### Tarefas obrigatórias
**1)** Reproduza o trecho do texto sobre a residência André de Gouveia que se inicia com as palavras "Quando se vive" e termina em "meu espaço vital.".
**2)** Prossiga o texto sobre a residência André de Gouveia a partir da última frase apresentada.

### Excerto
= = =
Passam-se tempos e mostram-se vontades

Quando se vive na residência André de Gouveia, passa-se muito tempo com os colegas residentes, por vontade, por claustrofobia ou simplesmente por acaso. Não, eu não sou claustrofóbico, pelo menos em geral, mas sou-o quando o meu espaço vital é de 10 metros quadrados, sim, 10 metros quadrados, com um um seguido de um zero. Este zero também é um todo, mas as partes que engloba são profundamente pequenas. Não admira que passasse o tempo com a janela aberta. Sempre aumentava significativamente a área do meu quarto de alguns quilómetros quadrados. Ah e também fazia sempre muito calor. Verdade que sempre fui muito acalorado mas quando por acaso encontras a Núria do fundo do corredor a sair do duche com uma toalhinha – acentuando bem o inha da toalhinha – qualquer um ficaria com os calores, mas enfim, a janela aberta era mesmo para aumentar o meu espaço vital.
= = =
### Dados armazenados
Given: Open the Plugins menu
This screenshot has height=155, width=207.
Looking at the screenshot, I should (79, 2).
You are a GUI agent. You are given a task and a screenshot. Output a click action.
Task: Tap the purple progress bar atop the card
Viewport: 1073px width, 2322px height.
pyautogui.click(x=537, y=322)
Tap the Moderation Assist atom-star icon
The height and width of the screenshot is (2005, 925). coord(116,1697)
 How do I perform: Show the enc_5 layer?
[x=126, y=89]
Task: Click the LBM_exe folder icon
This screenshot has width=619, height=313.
= = =
### Respostas ao exercício
**1)**
Quando se vive na residência André de Gouveia, passa-se muito tempo com os colegas residentes, por vontade, por claustrofobia ou simplesmente por acaso. Não, eu não sou claustrofóbico, pelo menos em geral, mas sou-o quando o meu espaço vital é de 10 metros quadrados, sim, 10 metros quadrados, com um um seguido de um zero. Este zero também é um todo, mas as partes que engloba são profundamente pequenas. Não admira que passasse o tempo com a janela aberta. Sempre aumentava significativamente a área do meu quarto de alguns quilómetros quadrados. Ah e também fazia sempre muito calor. Verdade que sempre fui muito acalorado mas quando por acaso encontras a Núria do fundo do corredor a sair do duche com uma toalhinha – acentuando bem o inha da toalhinha – qualquer um ficaria com os calores, mas enfim, a janela aberta era mesmo para aumentar o meu espaço vital.

**2)**
Entre as muitas e variadas pessoas que conheci nos meus primeiros tempos na cidade universitária, aquelas com as quais melhor me liguei – de uma maneira pura – foram a Clara e a Adelina. Porque estou sempre a pensar nelas? A verdade é que quando não se conhece vivalma, as pessoas com quem nos ligamos tornam-se a nossa família. Tornam-se as pessoas com quem desabafamos, a quem tudo contamos, com quem compartilhamos as alegrias, as tristezas enfim, todos os pequenos momentos que constituem o dia a dia. Em particular, com a Clara conversava muito e de assuntos muito interessantes... Ora na relva em esplendor, ora na cantina em pavor, porque a comida nunca foi grande espingarda... Falámos, partilhámos, vivemos e... eu interessei-me. Não falo de paixão no seu contexto lascivo, porque acho que não o era, talvez já existissem alguns sentimentos. Talvez tivessem existido desde o início, desde o primeiro olhar. As coisas do coração são sempre confusas, em particular, para quem as tenta explicar, ou neste caso, relatar. Ainda não sabia o que estava eu a fazer em França, mas sabia que os seres humanos funcionam de forma similar em toda a parte do mundo. E pensando e reflectindo vi a primeira festa organizada pelo comité de residentes a aproximar-se. E pensando e reflectindo vi a oportunidade que ansiava a aproximar-se. Uma questão válida é: Mas porquê numa festa? Porque não antes, durante as tais conversas interessantes que tínhamos? Se calhar foi um erro, mas a primeira coisa que se aprende quando se chega à cidade universitária é que, por muito normal que as pessoas sejam, por muito constantes e correctas que sejam, nas festas tudo pode acontecer. E se tudo pode acontecer com os outros, porque não comigo?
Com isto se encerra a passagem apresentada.